HBase slower in RAMdisk

420 Views Asked by At

I have a general question about using Apache HBase with a RAMdisk. There is a big collection of data in a single table, about 25GB in total. With this data I am doing some basic aggregations, using a Java program.

As I have enough RAM avaiable I tried to put this data set into a RAMdisk using tmpfs:

mount -t tmpfs -o size=40G none /home/user/ramdisk

Then I stopped HBase, copied the content of the data folder into the RAMdisk. Finally I created a symbolic link, linking the old data directory to the new one and started HBase again.

It works, but when I process the aggregations now, It became slightly slower than before.

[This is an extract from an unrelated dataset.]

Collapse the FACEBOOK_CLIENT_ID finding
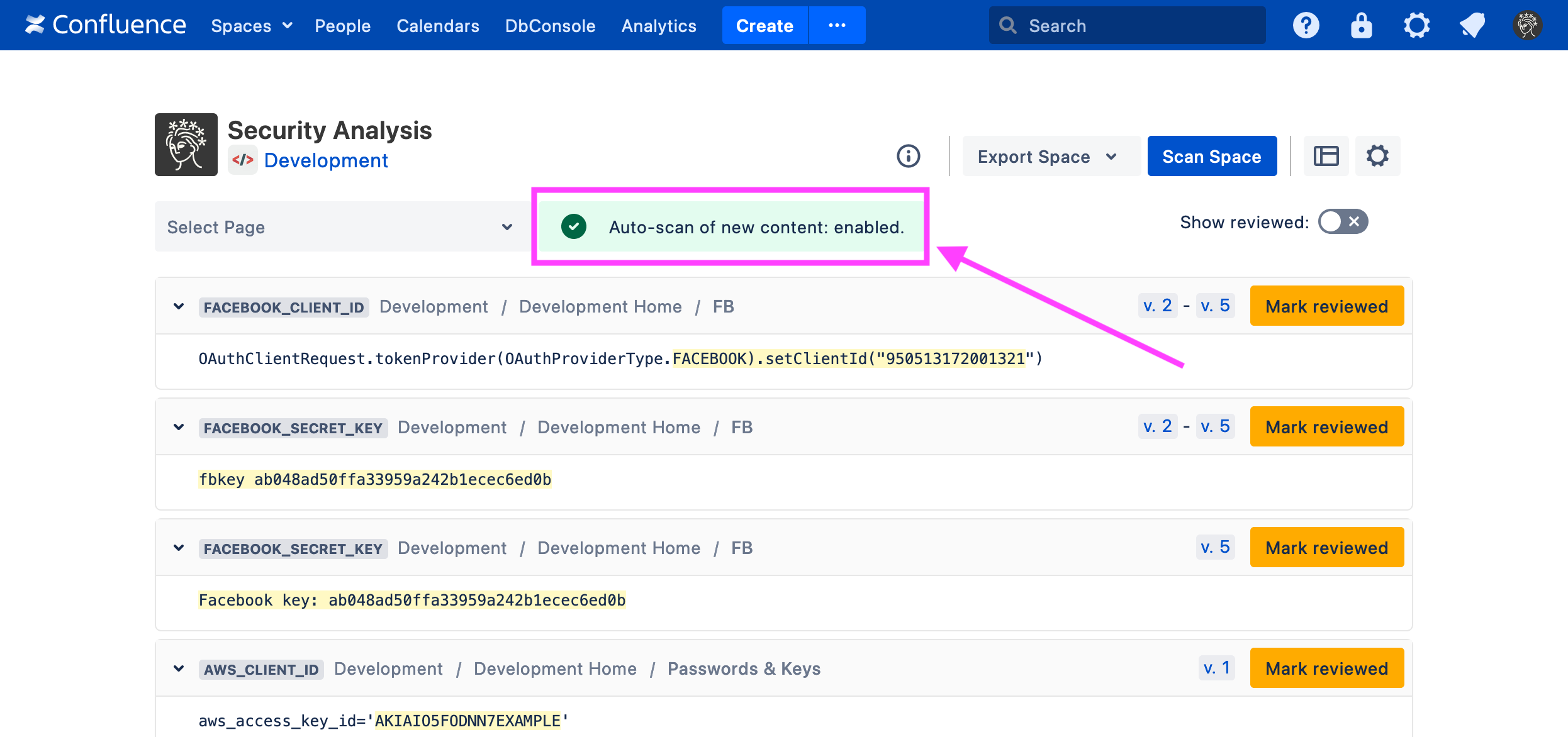This screenshot has width=1568, height=737. [x=179, y=306]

I could image of not having that much impact of using a RAMdisk, if HBase compresses the data (Snappy-compression is activated) and so on... but I can't guess why a faster medium would lead to a slower access of the data. There is enough available RAM left such that this cannot be the bottleneck.

Maybe someone has a general idea or insight about this?

1

There are 1 best solutions below

0
On

I think it's going to be one of two things: A: Do you really have more than 40G of free ram before allocating the disk ? I'm impressed & all if you actually had that much free, but seeing ram free afterwards isn't an indicator that you didn't just use a big chunk of swap.

B: compression (even something fast like snappy) is going to hurt performance... particularly for something like a database engine that has a lot of wacky optimization in it. You're right that a ramdisk should be ludicrously faster, but it having to jump all over your database queries, and then having to jump all over the compressed image to decompress chunks, has to have a pretty big overhead.